Got it. Very helpful. If I could follow up to your prepared remarks, you talked about not moving forward with the commercial launch of a new game. Maybe could you discuss what you're not happy with there? Do you have any other kind of in-house developments over the foreseeable future? How should we maybe think about the timeline of new developments?
We currently have several new game concepts in development and we've been expanding our capabilities, particularly in casual genres, by incorporating AI assisted production pipeline. These tools allow us to iterate faster and have more ideas, which is especially valuable in today's environment, where user acquisition costs remain elevated. That said, we continue to take a very disappointing approach to green lighting new titles, as we saw with the recent Backstreet project. Even well-developed concepts may not meet our internal threshold for player engagement or monetization. We believe that long-term success in new categories requires patience, rigorous testing and a willingness to work away when the data doesn't support a commercial launch.

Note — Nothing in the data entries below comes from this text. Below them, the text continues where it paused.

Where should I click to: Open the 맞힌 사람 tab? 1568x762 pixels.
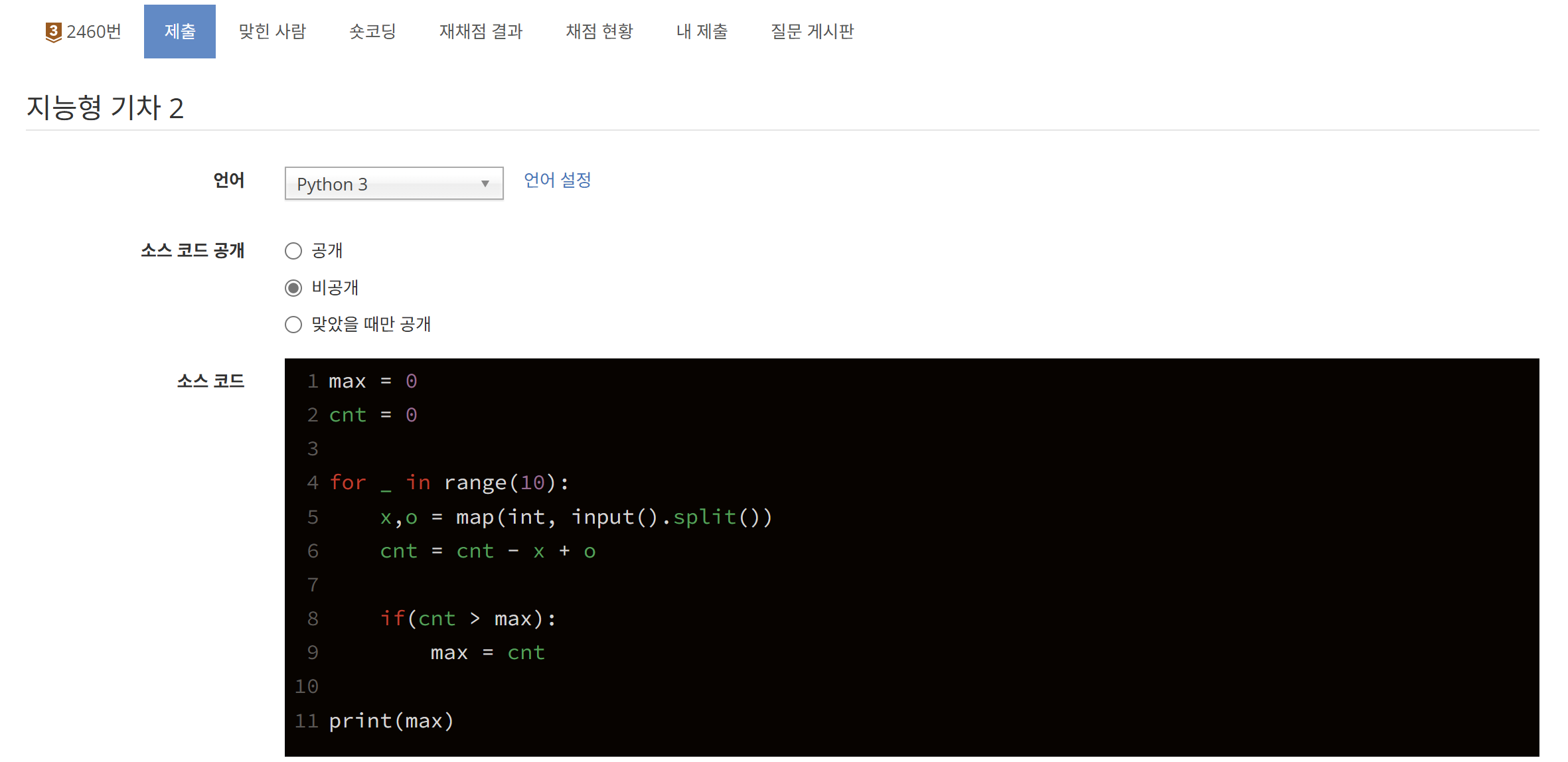pyautogui.click(x=272, y=32)
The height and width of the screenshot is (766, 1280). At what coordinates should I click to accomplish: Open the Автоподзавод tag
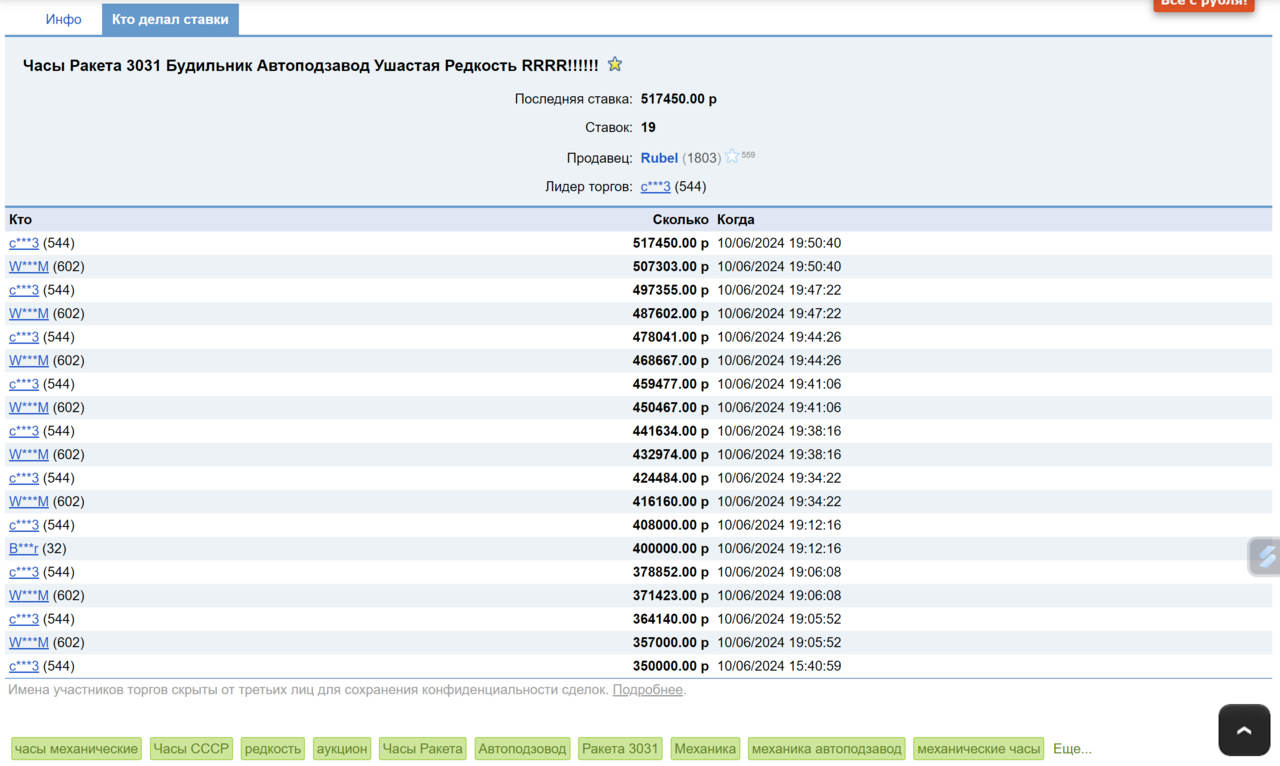pos(522,749)
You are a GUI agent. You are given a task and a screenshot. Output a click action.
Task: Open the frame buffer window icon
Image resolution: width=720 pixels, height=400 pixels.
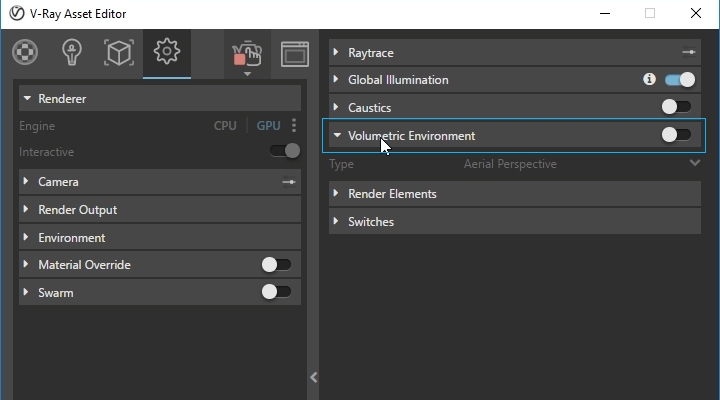click(x=293, y=53)
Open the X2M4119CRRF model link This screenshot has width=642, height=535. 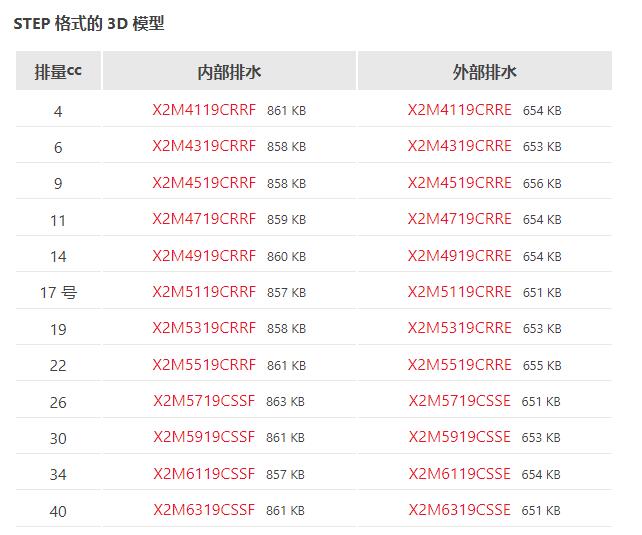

While we are optimistic about the tools and teams we are building, we remain cautious and metrics driven in our execution. Our goal is not just to launch games, it's to launch games that can scale profitably. Thank you.
Understood, thanks.
Thank you. This is going to conclude today's question and answer session. This is also going to conclude today's conference call. Thank you for participating and you may now disconnect. Everyone have a great day.
Thank you, Michelle. Thanks, everyone.